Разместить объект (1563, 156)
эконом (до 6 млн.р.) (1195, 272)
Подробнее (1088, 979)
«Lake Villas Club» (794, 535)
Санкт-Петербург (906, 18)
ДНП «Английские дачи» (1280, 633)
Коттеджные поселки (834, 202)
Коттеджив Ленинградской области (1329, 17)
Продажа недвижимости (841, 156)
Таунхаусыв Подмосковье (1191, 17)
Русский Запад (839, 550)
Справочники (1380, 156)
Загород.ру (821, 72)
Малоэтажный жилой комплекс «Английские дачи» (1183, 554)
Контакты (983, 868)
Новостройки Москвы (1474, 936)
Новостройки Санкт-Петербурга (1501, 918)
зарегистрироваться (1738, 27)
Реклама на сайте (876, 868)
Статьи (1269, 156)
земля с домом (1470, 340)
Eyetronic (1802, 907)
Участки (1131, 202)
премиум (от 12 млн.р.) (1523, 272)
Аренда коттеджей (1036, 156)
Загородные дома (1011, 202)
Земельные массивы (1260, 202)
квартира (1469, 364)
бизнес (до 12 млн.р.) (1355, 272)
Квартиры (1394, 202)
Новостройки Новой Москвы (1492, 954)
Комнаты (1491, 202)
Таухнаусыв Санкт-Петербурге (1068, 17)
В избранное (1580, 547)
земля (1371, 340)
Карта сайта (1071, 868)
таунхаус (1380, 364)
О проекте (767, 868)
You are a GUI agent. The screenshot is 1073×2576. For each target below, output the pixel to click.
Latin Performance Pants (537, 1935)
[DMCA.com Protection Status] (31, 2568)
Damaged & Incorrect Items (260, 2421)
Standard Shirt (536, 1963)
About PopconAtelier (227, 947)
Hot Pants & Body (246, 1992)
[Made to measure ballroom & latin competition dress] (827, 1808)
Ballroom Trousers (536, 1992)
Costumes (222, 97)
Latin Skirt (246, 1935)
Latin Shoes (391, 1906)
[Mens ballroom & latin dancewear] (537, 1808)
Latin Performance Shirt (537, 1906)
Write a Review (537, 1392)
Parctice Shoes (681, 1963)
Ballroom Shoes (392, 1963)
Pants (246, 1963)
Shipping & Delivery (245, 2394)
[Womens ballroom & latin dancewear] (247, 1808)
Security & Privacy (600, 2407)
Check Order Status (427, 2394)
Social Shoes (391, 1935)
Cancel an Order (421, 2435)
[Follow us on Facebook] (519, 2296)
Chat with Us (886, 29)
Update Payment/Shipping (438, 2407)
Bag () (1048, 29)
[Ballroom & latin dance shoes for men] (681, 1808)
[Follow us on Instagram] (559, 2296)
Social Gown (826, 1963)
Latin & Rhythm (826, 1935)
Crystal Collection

--------------------------------------------------

### What needs to be done
Reproduce exactly, and only, the lines from the start of the entries through the one that contains "Контакты (983, 868)".

### Response for this exercise
Разместить объект (1563, 156)
эконом (до 6 млн.р.) (1195, 272)
Подробнее (1088, 979)
«Lake Villas Club» (794, 535)
Санкт-Петербург (906, 18)
ДНП «Английские дачи» (1280, 633)
Коттеджные поселки (834, 202)
Коттеджив Ленинградской области (1329, 17)
Продажа недвижимости (841, 156)
Таунхаусыв Подмосковье (1191, 17)
Русский Запад (839, 550)
Справочники (1380, 156)
Загород.ру (821, 72)
Малоэтажный жилой комплекс «Английские дачи» (1183, 554)
Контакты (983, 868)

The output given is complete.